What School Leaders Are Actually Warning

The TES article reported concerns from school leaders that:

  • New funding may not be ring-fenced
  • Trust centralisation may absorb the money
  • Schools may still be expected to fund support from existing budgets

In other words, SEND funding risks becoming a balancing tool for trust finances rather than targeted support for pupils.

And if that happens, the consequences are predictable.

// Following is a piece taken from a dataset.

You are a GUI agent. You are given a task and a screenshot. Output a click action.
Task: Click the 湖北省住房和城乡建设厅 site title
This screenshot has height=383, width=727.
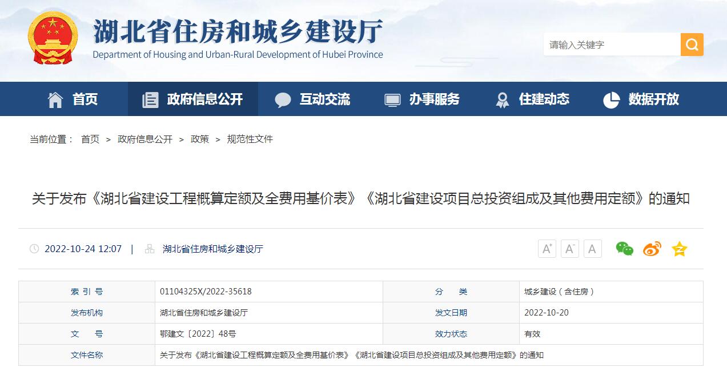(238, 33)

What SEND Support Actually Costs

To understand the scale of the issue, consider what effective SEND provision typically requires:

SupportApprox Cost per Year
Teaching Assistant (full time)£25k–£30k
Specialist SEND teacher£45k–£55k
Educational psychologist assessment£800–£1,200
Speech & language therapy£2k–£6k
Specialist resource base£100k+ setup

Now imagine a school with:

  • 1200 pupils
  • 20–25% SEND population
  • Increasing behavioural and mental health needs

The cost adds up very quickly.

And yet schools are frequently told to “be inclusive” while simultaneously stretching shrinking budgets further and further.


The Risk: A Funding Illusion

The real concern behind the TES headline isn’t corruption or wrongdoing.

It’s structural leakage.

When funding passes through multiple layers of management, central services, and organisational budgets, some of it inevitably gets absorbed along the way.

Think of it like pouring water through a series of pipes with small leaks.

By the time it reaches the classroom, there’s far less left than expected.

And SEND support is not something that works well on half measures.


What Teachers Actually See

Ask teachers what SEND funding looks like on the ground and you’ll often hear the same things:

  • Teaching assistants shared between multiple pupils
  • Long waiting lists for specialist assessments
  • SENCOs drowning in paperwork
  • Behaviour needs escalating with limited support

Meanwhile, policy announcements promise “record investment.”

Those two realities don’t feel particularly aligned.


The Question That Needs Answering

If government is serious about improving SEND provision, the most important question isn’t:

“How much money are we allocating?”

It’s:

“How much of that money will reach the child?”

Because if the answer isn’t most of it, then the headline from TES will prove to be exactly right.

The funding won’t fix the system.

It will simply get swallowed.


Final Thought

SEND support is not a luxury add-on.

For thousands of children, it is the difference between:

  • Access and exclusion
  • Progress and stagnation
  • Confidence and complete disengagement from education

If funding gets lost in systems rather than reaching classrooms, the people who ultimately pay the price are not schools.

It’s the children the system was supposed to support in the first place.